Short problem: Please repeat every line of the items below, keeping each item's wording, and shift each coordinate in the answers by adding 36 to it. Leave the pictures out.

⟨

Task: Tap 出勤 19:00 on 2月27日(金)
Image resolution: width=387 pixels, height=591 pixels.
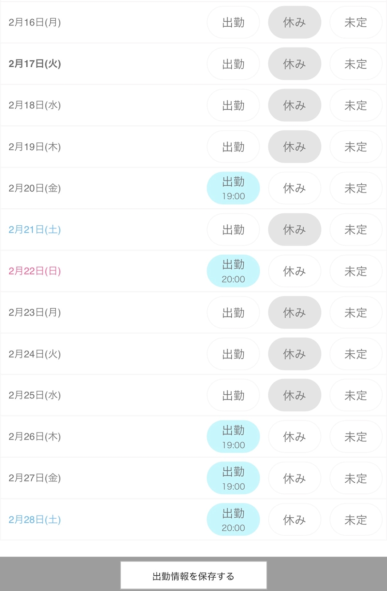Action: click(233, 478)
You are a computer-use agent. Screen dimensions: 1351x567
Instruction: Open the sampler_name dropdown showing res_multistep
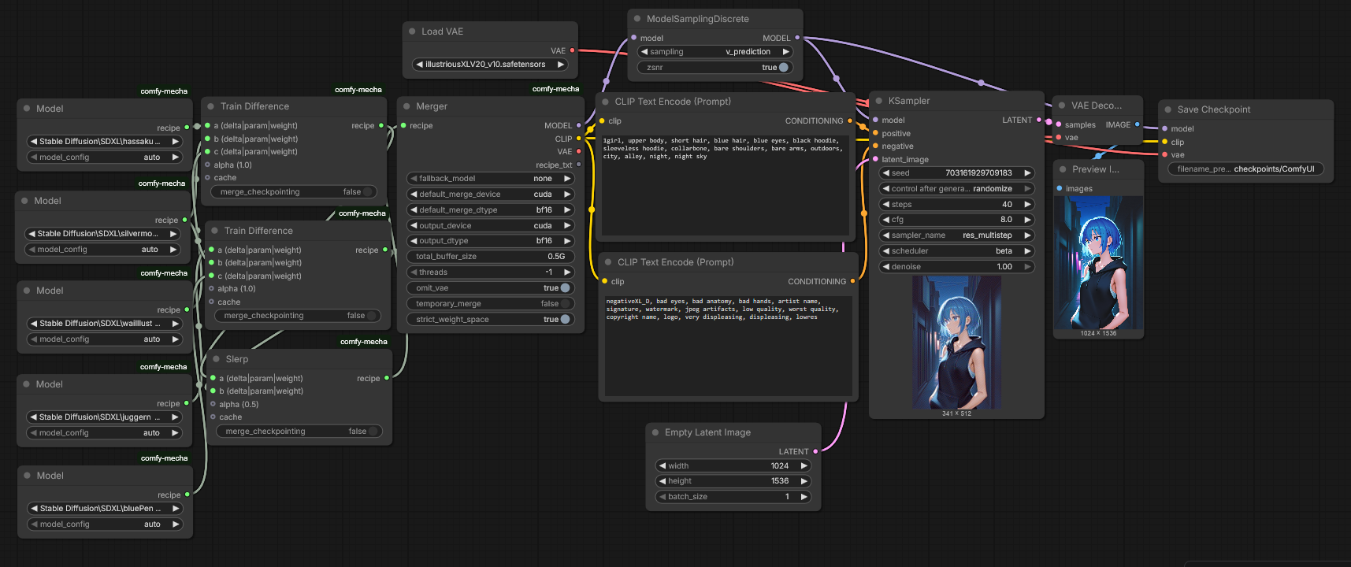point(956,235)
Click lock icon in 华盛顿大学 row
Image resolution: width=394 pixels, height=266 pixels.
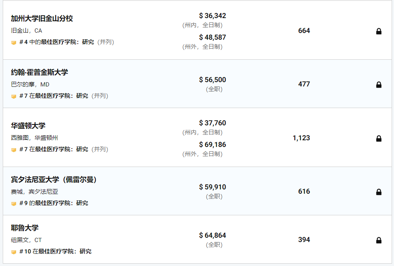[379, 138]
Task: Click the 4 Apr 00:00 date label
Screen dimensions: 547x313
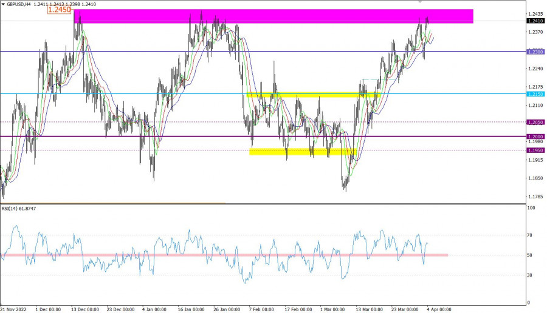Action: coord(438,309)
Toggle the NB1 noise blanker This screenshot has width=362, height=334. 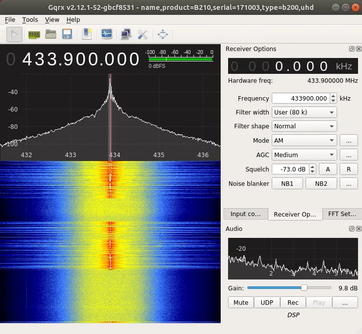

⟩

Written answer:
Task: Tap 出勤 19:00 on 2月27日(金)
Image resolution: width=387 pixels, height=591 pixels.
Action: click(269, 514)
You are a computer-use agent. Screen dimensions: 1351x567
Instruction: Open the sampler_name dropdown showing res_multistep
point(992,271)
Click lock icon in 华盛顿大学 row
Image resolution: width=394 pixels, height=266 pixels.
[415, 174]
Task: Click the 4 Apr 00:00 date label
Screen dimensions: 547x313
Action: coord(474,345)
Toggle the NB1 noise blanker This screenshot has width=362, height=334. 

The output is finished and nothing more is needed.